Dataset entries
══════
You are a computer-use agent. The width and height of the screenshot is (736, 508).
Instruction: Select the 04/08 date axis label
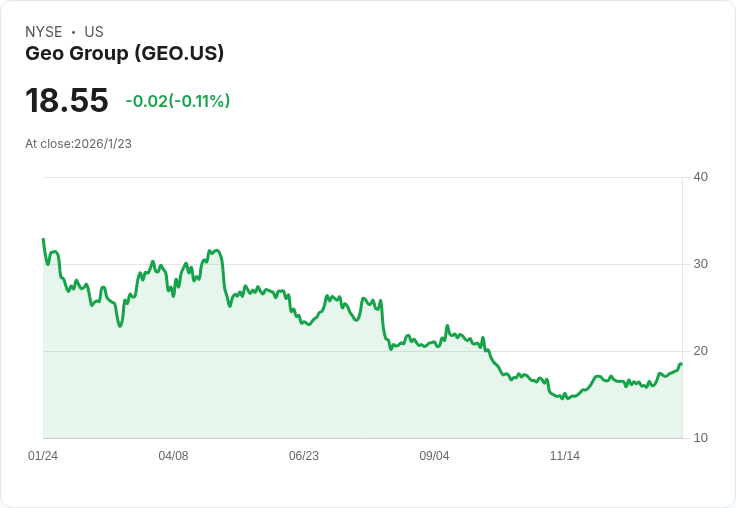173,456
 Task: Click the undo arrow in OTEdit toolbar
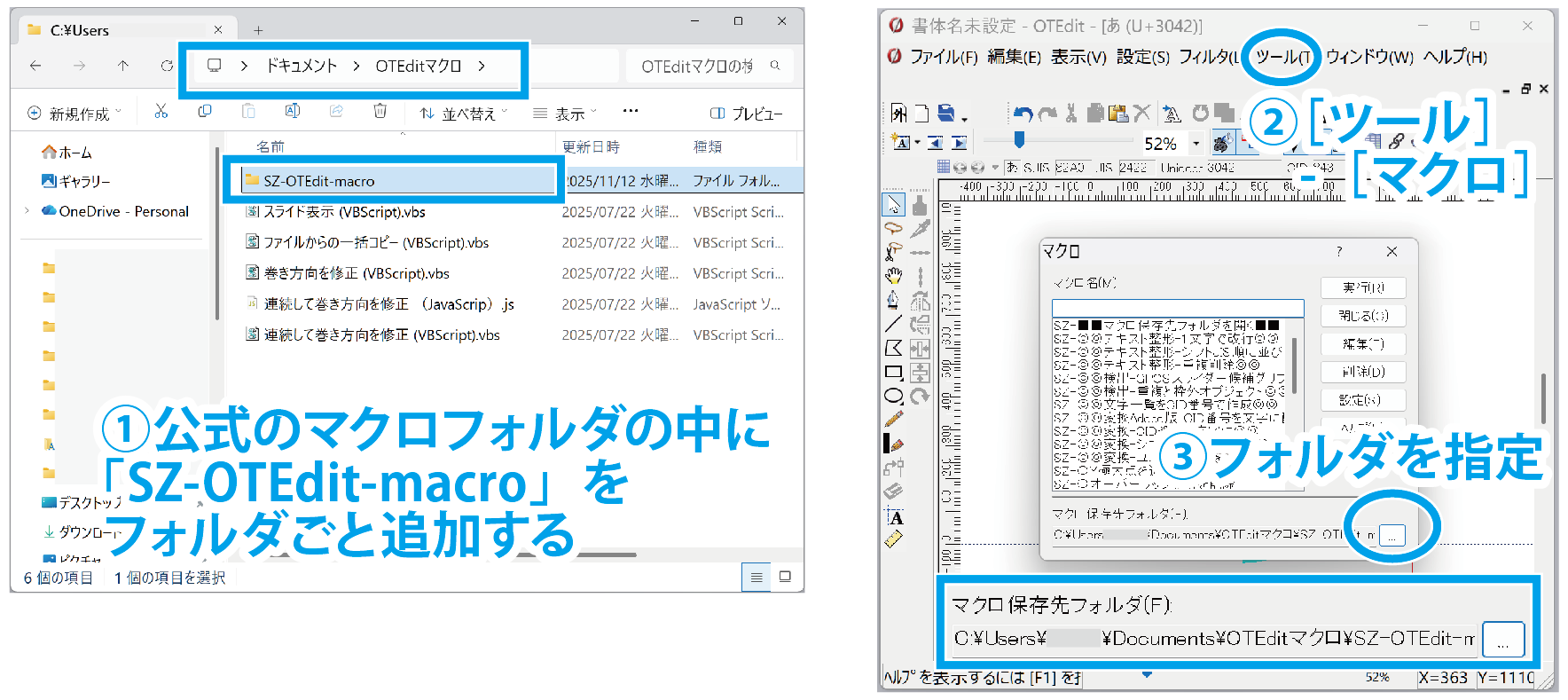point(1023,114)
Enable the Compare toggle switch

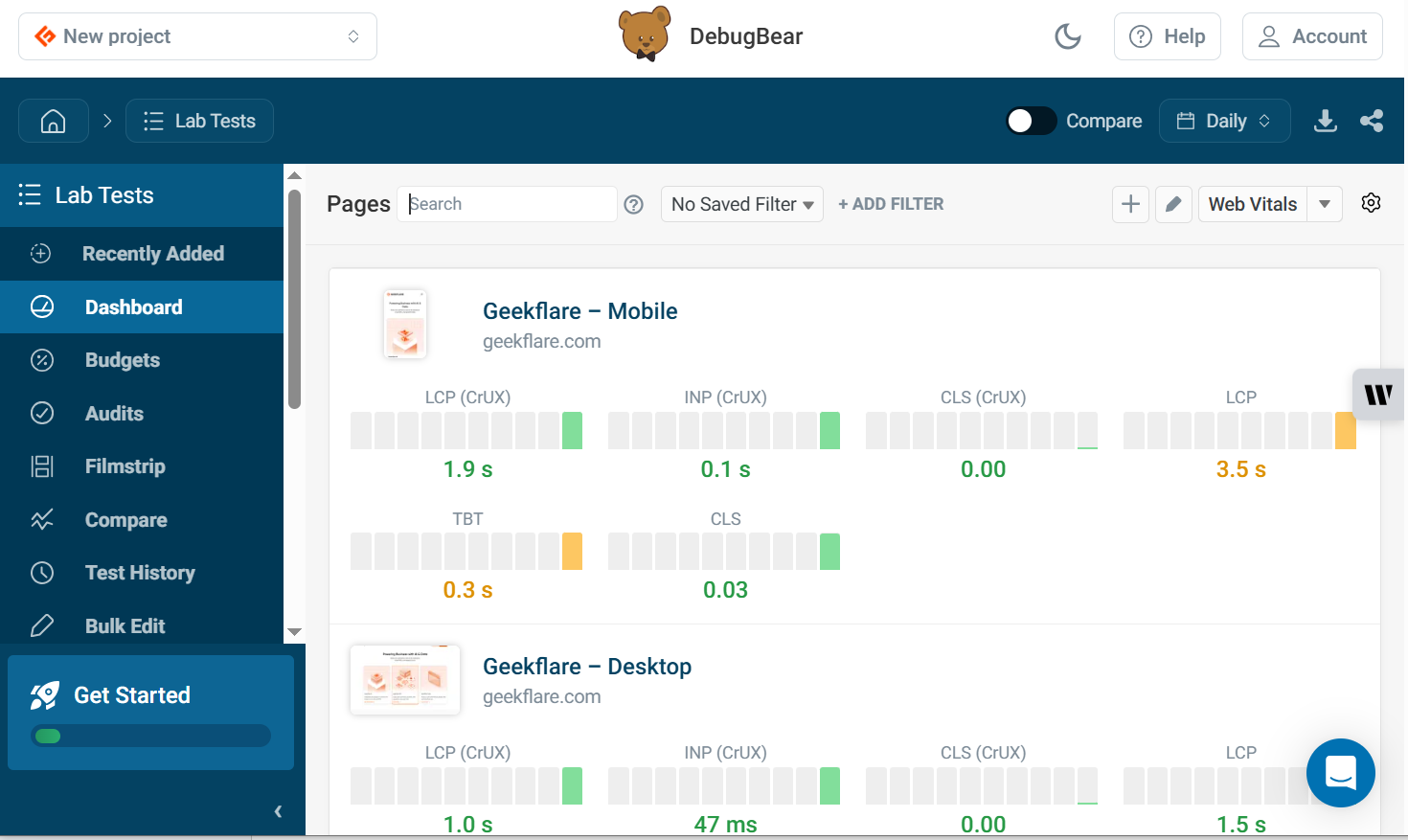1031,121
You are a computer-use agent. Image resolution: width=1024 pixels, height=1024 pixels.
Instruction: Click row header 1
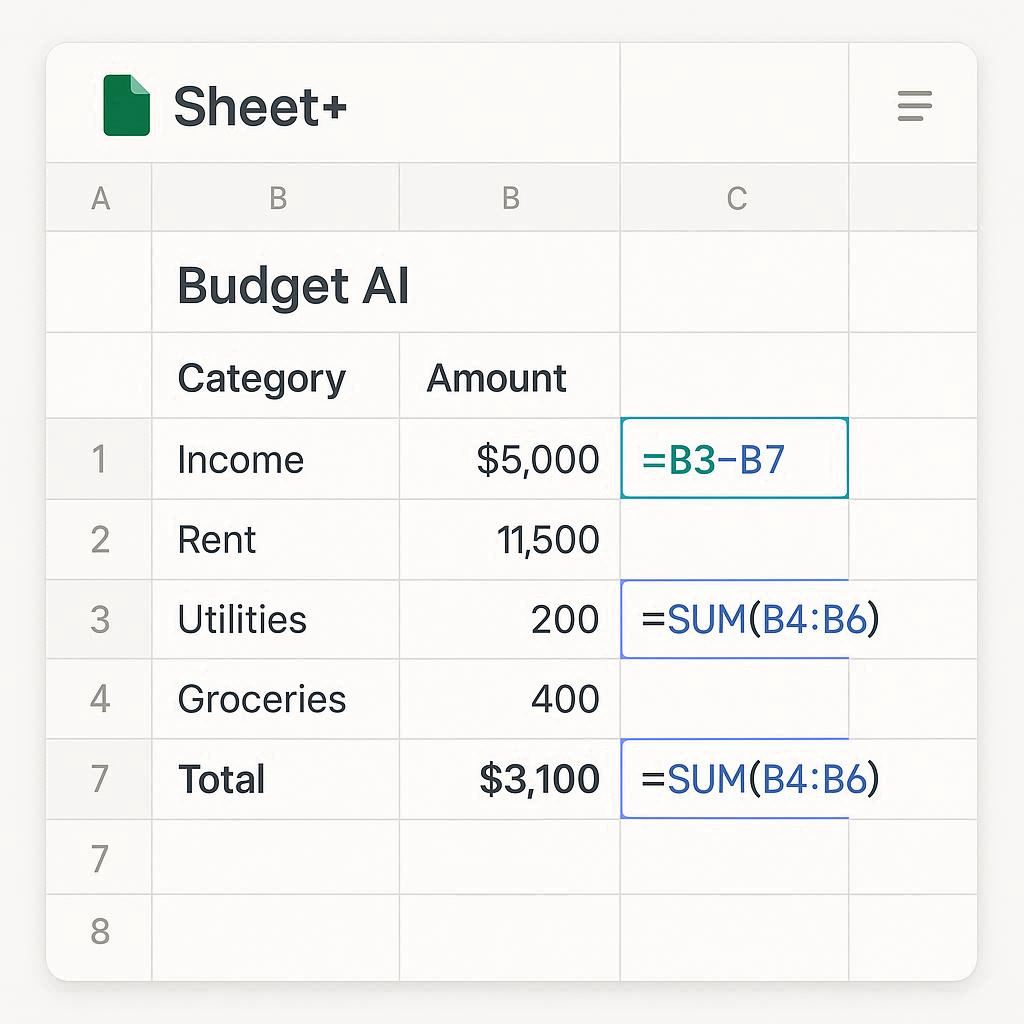pyautogui.click(x=98, y=459)
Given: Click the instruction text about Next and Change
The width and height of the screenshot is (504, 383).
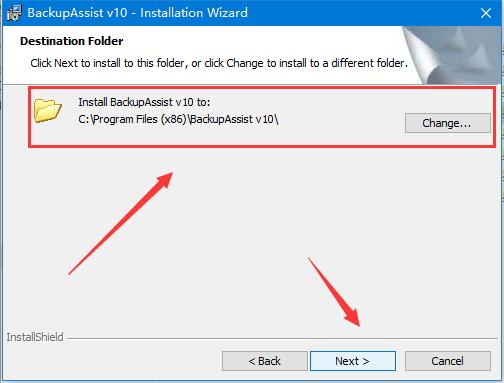Looking at the screenshot, I should (x=219, y=63).
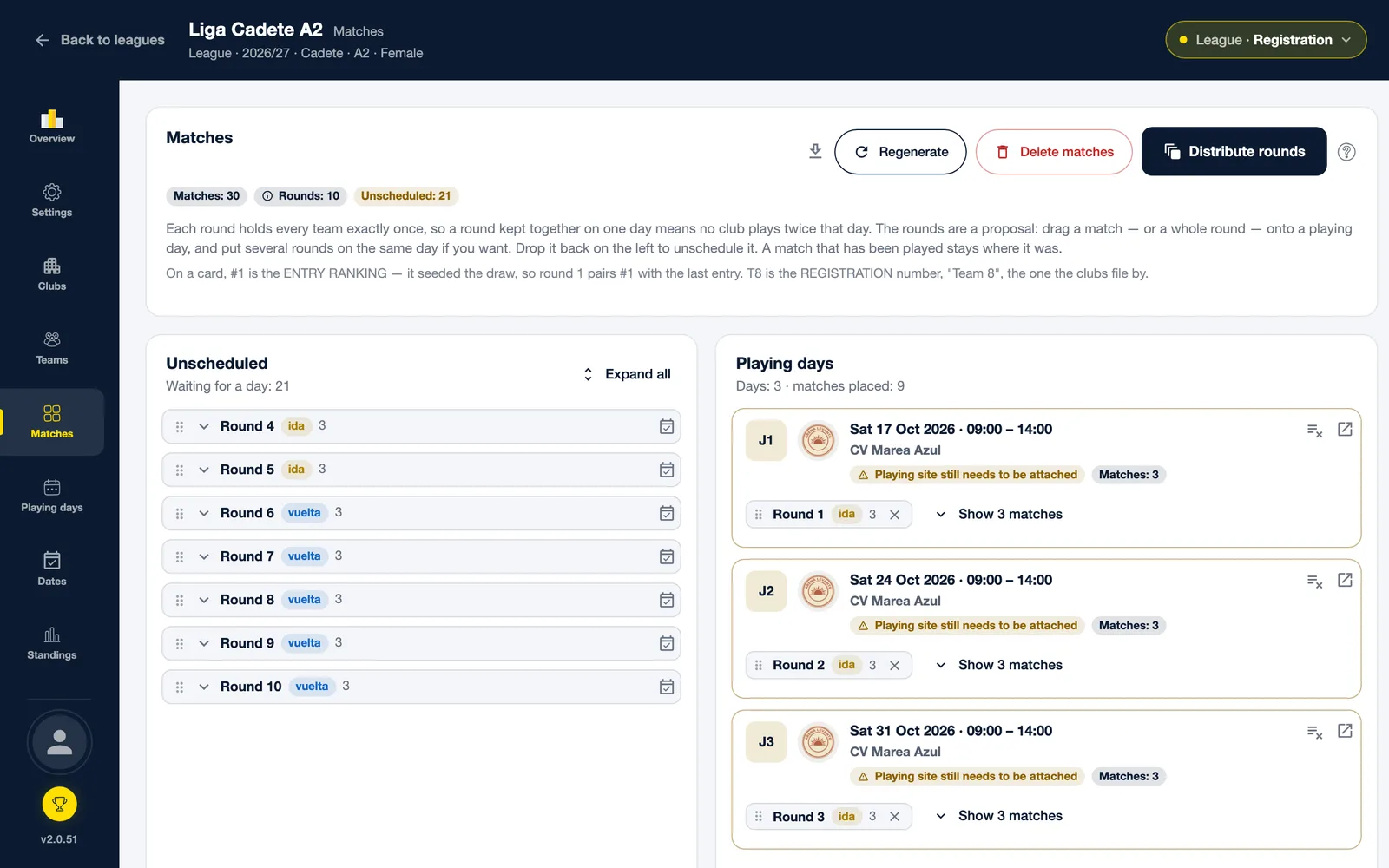Image resolution: width=1389 pixels, height=868 pixels.
Task: Click the calendar icon on Round 4
Action: click(x=667, y=426)
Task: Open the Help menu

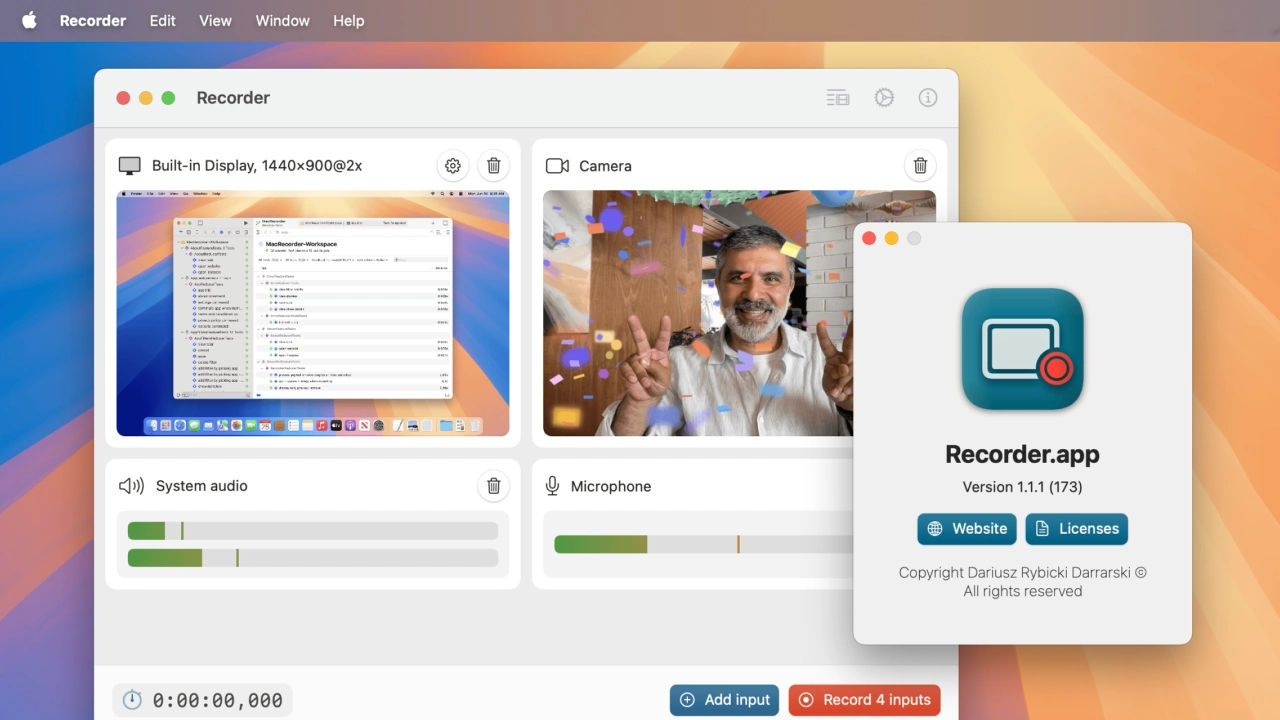Action: [x=349, y=21]
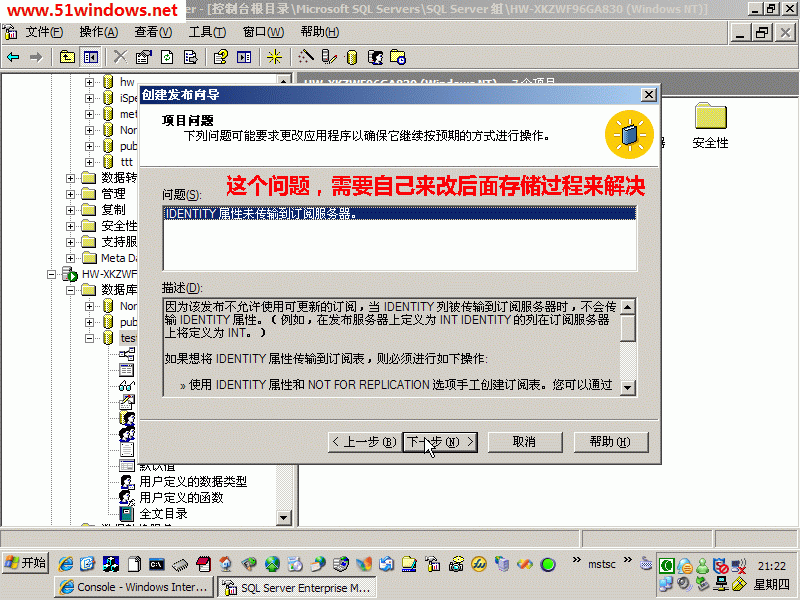Click the 上一步(B) back button
This screenshot has width=800, height=600.
pos(362,442)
══════
## Task description
From the first line to the last, set down the records exactly, leaving out images.

## Solution for this problem
You are a computer-use agent. The width and height of the screenshot is (736, 508).
Instruction: Select the 04/08 date axis label
173,456
 Task: Click the undo arrow in OTEdit toolbar
point(1023,114)
Enable the Compare toggle switch

1031,121
You are a computer-use agent. Image resolution: width=1024 pixels, height=1024 pixels.
Instruction: Click row header 1
pyautogui.click(x=98, y=459)
Given: Click the instruction text about Next and Change
The width and height of the screenshot is (504, 383).
Looking at the screenshot, I should (x=219, y=63).
Image resolution: width=1389 pixels, height=868 pixels.
Task: Click the calendar icon on Round 4
Action: click(x=667, y=426)
Task: Open the Help menu

Action: [x=349, y=21]
Click the 上一步(B) back button
This screenshot has width=800, height=600.
pos(362,442)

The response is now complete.